To phrase what David said a little differently:
You can define a beacon region using a UUID, a UUID and a major value, or a UUID + a major and a minor value.
If you define a region using just the UUID, any beacon with that UUID will trigger a didEnterRegion message, and the OS will treat all beacons with that UUID as part of the same region.
However, if you create a region with UUID+Major, or UUID+Major+Minor, only beacons matching those values will trigger a region notification. You can have 2 beacons with the same UUID and major value right next to each other and different minor values. If you've registered 2 different regions with specific UUID+Major+Minor value, you'll get independent enter/exit/ranging messages about each region. A third beacon with the same UUID and major value but a different minor value will not trigger enter/exit notifications.

Find a specific iBeacon after i entered the Region (Background mode)

This question is about when the Application is in background
I got a Application which works with 2 iBeacons (same UUID, same Major, different minor ).
The first iBeacon (minor 1) is for example for the Door. When the App is in the Background i get a Notification that i enter the region. This works fine. And now, for example, i walk in the Store and at some Point is the second iBeacon (minor 2).
If i'm in the immediate Zone of the second iBeacon, the Application should fire a notification. ("Hey you're at the cashpoint").
But i read that's not possible when the Applikation is in the Background. It only works when i hit the shoulder button or home button.
http://developer.radiusnetworks.com/2013/11/13/ibeacon-monitoring-in-the-background-and-foreground.html
So the Question: Can anybody give me a hint how to implement this use case.
Several things:
When you create a beacon region, you can either match on just the UUID, the UUID and major value, or the UUID, major AND minor value.
If you specify just the UUID, your beacon enter/exit notices will not include major/minor value information.

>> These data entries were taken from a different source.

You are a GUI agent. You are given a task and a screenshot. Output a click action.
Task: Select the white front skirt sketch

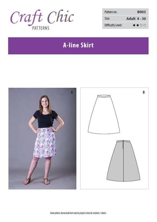click(x=104, y=114)
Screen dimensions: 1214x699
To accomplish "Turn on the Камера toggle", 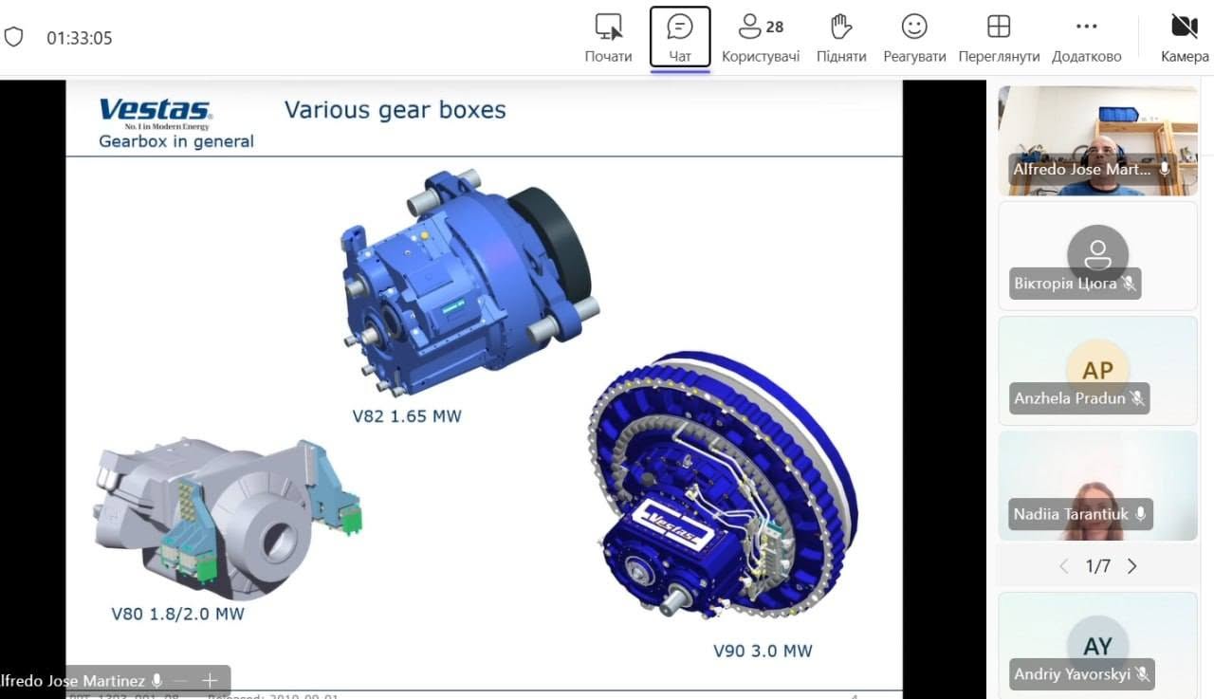I will [1185, 38].
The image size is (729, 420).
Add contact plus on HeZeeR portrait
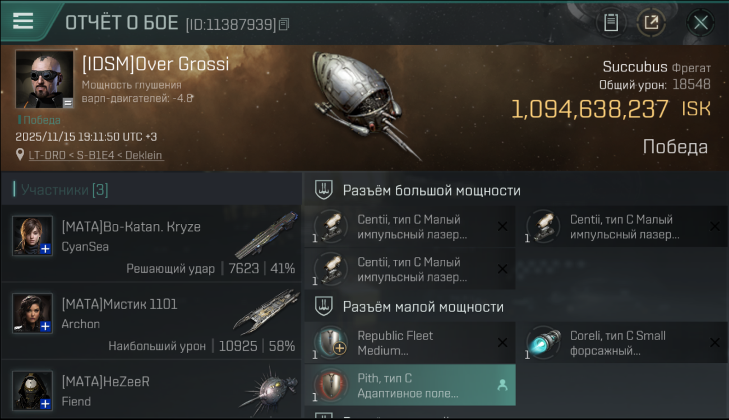click(x=46, y=403)
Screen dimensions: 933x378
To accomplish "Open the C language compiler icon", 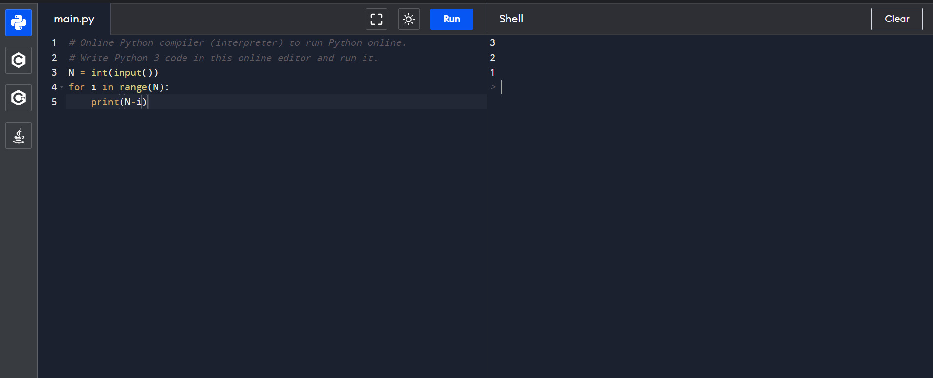I will (19, 60).
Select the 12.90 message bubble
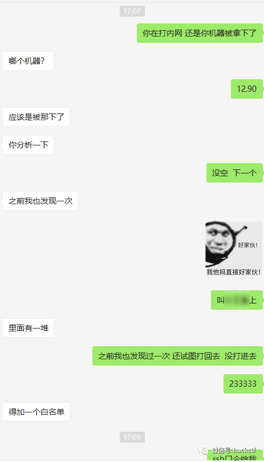 (x=247, y=88)
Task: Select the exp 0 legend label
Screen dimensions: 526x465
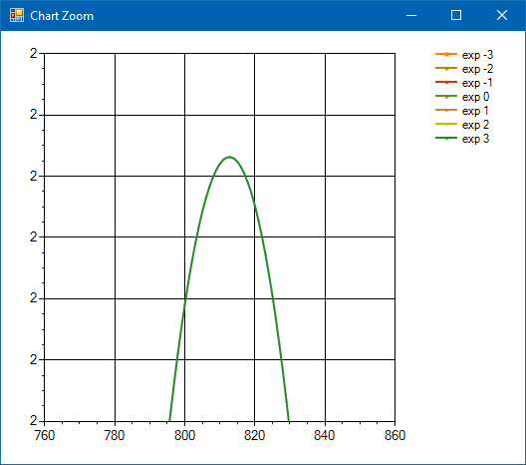Action: 475,97
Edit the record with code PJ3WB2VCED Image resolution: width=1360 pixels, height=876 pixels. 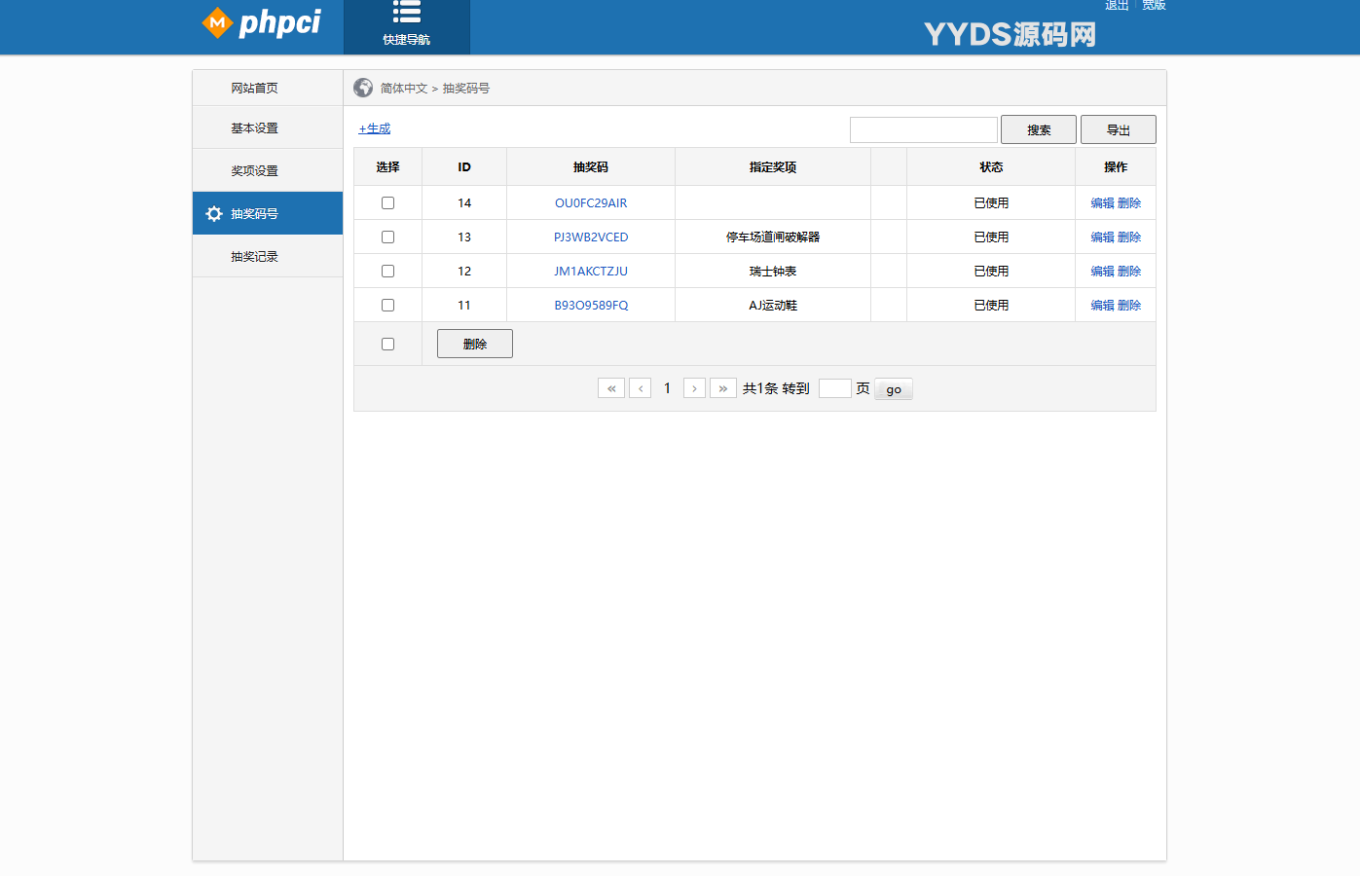(x=1103, y=237)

Likewise, if you create a region with a UUID and major but not minor value, your beacon enter/exit messages will include the UUID of the beacon and the major, but not the minor, value.

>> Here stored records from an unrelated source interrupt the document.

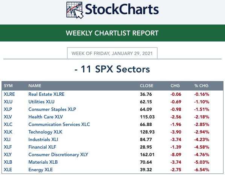Open Financial XLF link
Image resolution: width=225 pixels, height=175 pixels.
tap(42, 147)
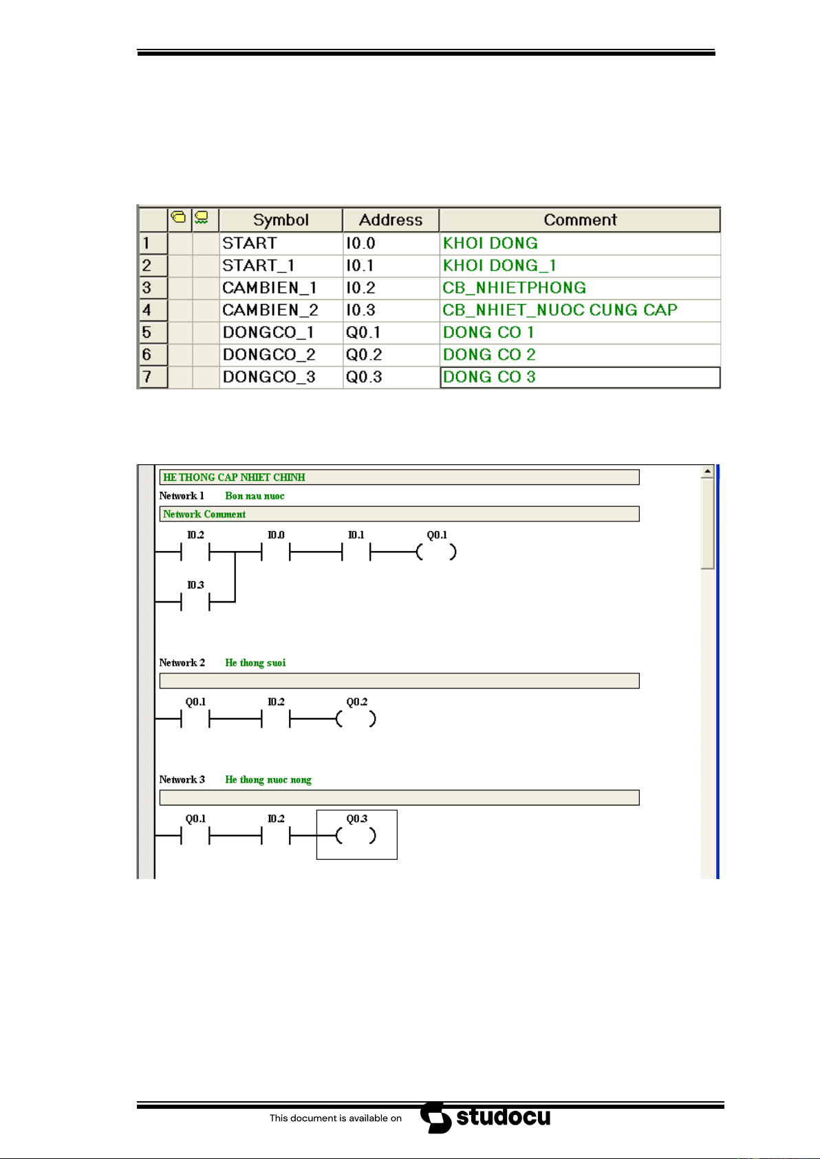Click the first yellow icon in symbol table header
Screen dimensions: 820x1159
[178, 218]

The simplest thing to do is to create a separate region for reach unique beacon you're tracking. Then you'll get separate enter/exit notices for each beacon.
If you want multiple beacons to be part of the same region, but report different major or major/minor values, you have to turn on beacon ranging and wait for a ranging call. In the ranging call you'll get an array of beacon objects (not beacon region objects, CLBeacon objects) for all beacons that match the current region. The beacon objects will include the actual UUID, major, and minor for that beacon.

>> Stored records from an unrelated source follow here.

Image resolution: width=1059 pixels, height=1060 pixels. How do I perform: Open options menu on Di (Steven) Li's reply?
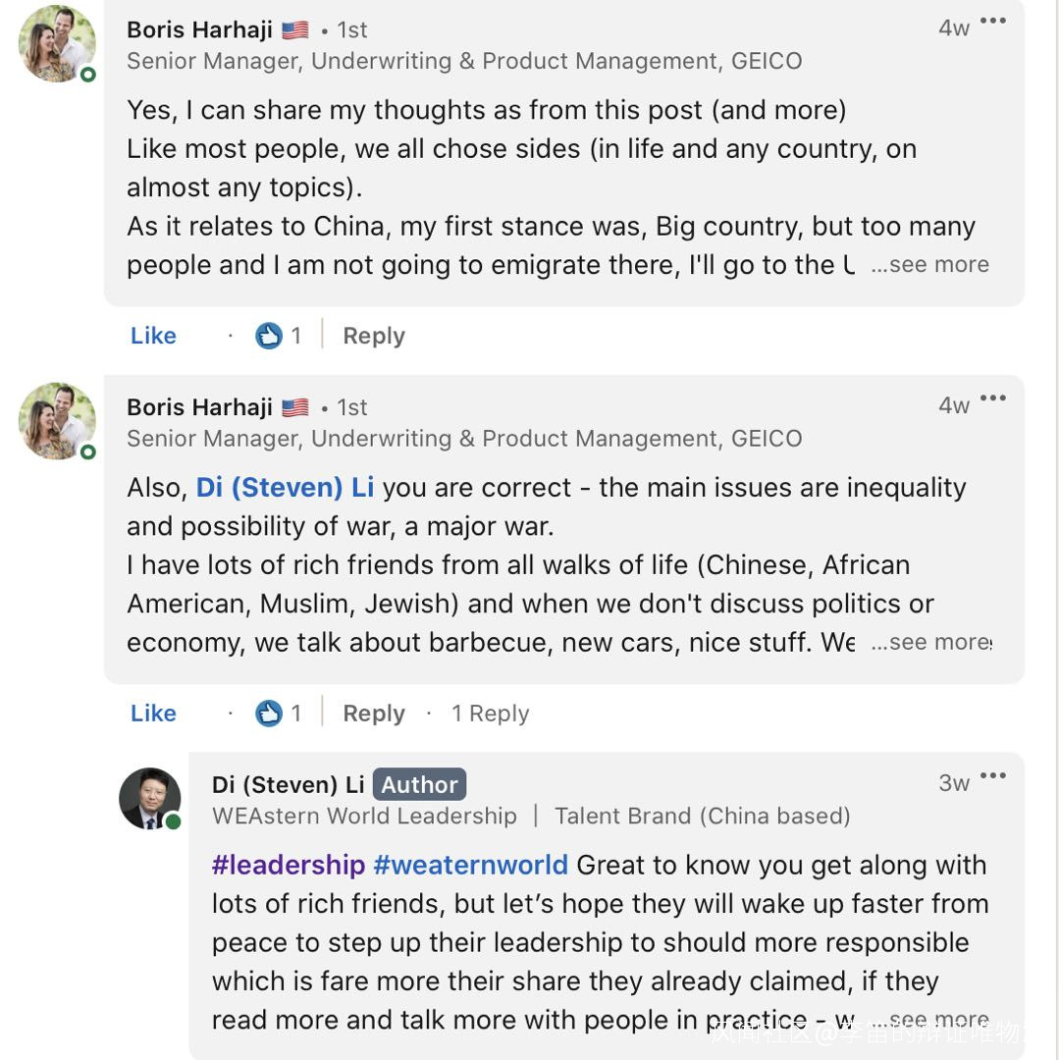point(993,776)
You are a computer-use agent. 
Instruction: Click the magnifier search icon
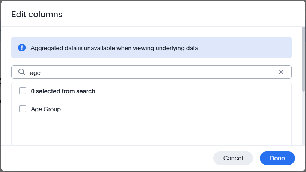click(22, 72)
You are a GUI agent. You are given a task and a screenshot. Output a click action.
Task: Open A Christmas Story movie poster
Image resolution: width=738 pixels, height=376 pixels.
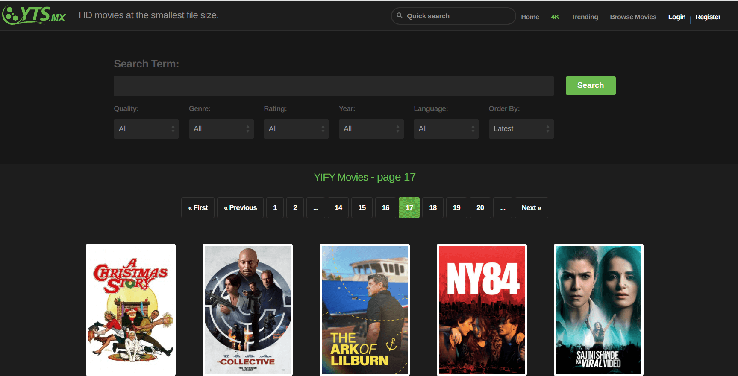pyautogui.click(x=131, y=309)
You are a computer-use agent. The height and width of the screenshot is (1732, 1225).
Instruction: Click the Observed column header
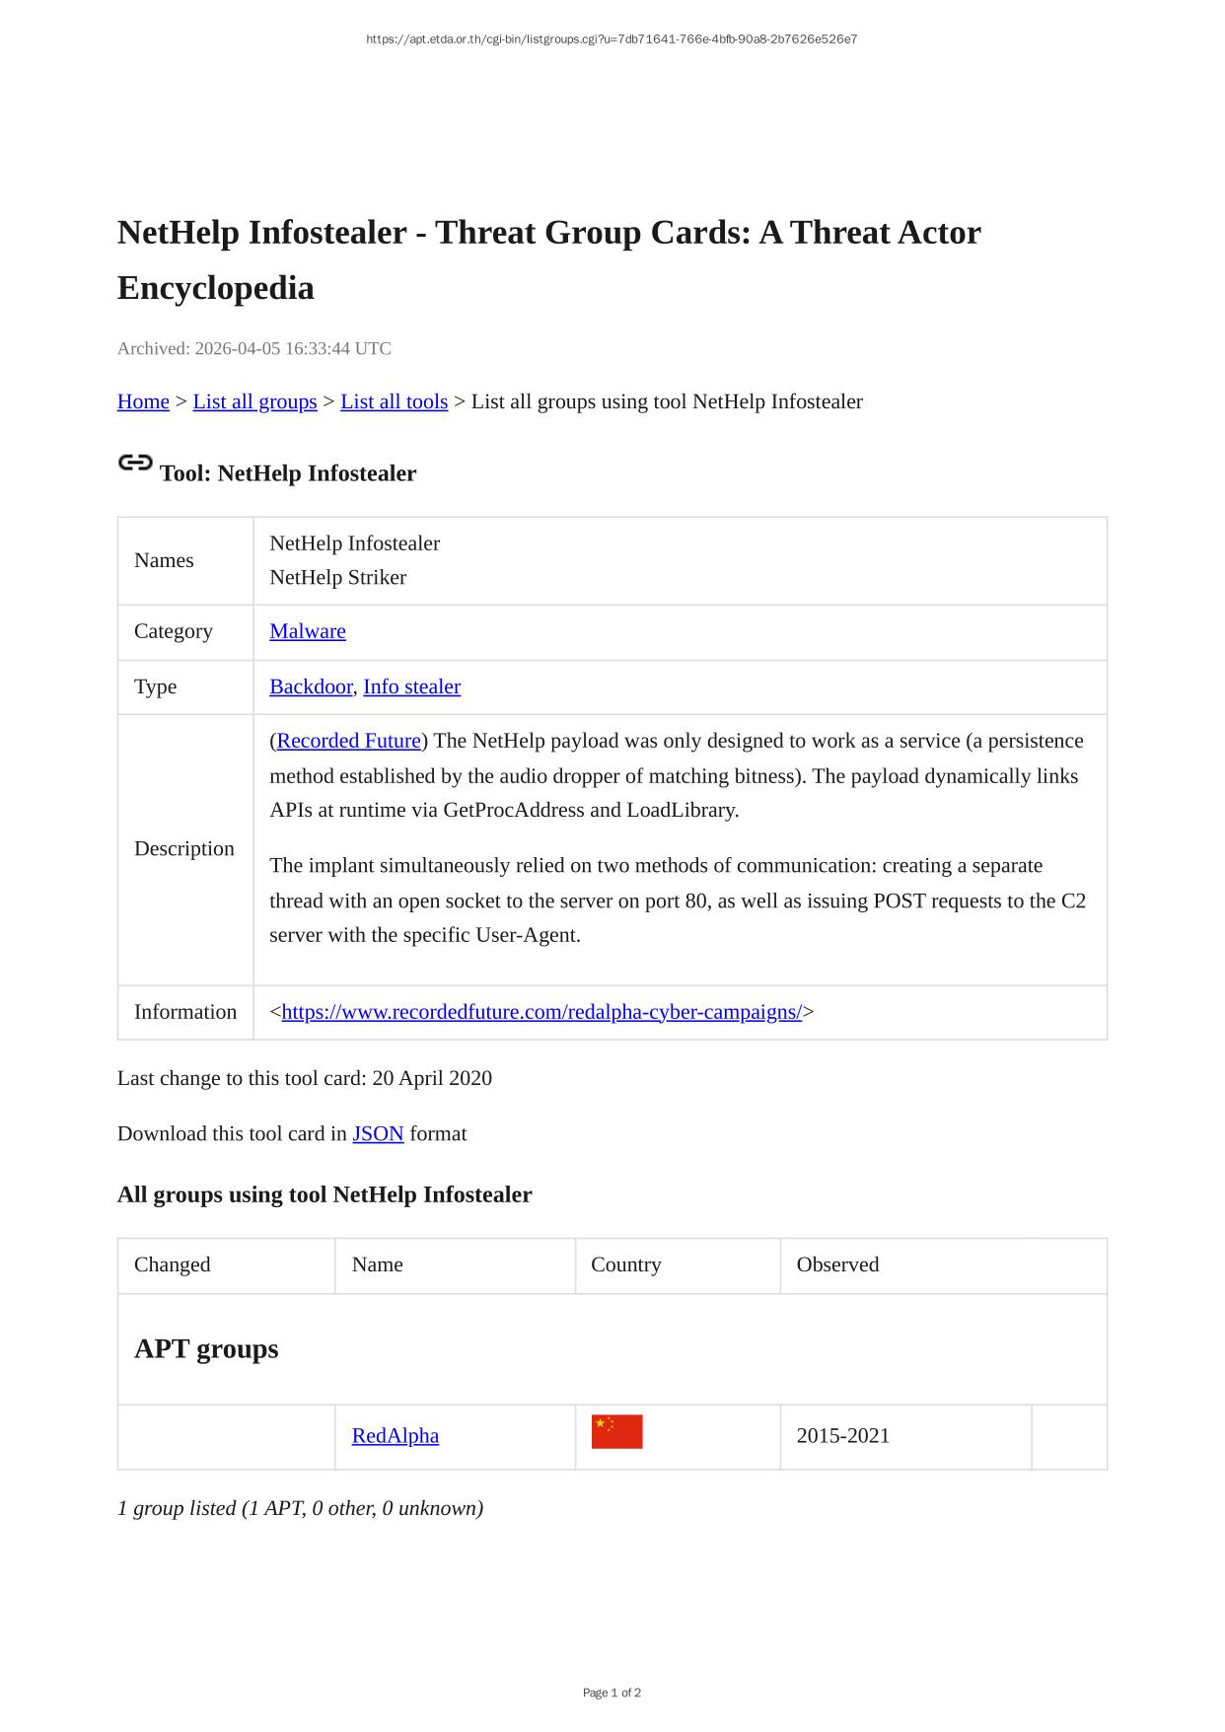tap(837, 1264)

If you are in the background and have both beacon monitoring and ranging turned on, you'll get an didEnterRegion message (or maybe a changed state message) followed by several seconds of ranging information, and then your app will go back to sleep.
When your app is in the background, your only real option is to display a local notification and hope the user wakes your app again. If the user swipes that notice, the system prompts the user for unlock credentials if needed, and then takes the user back to your app.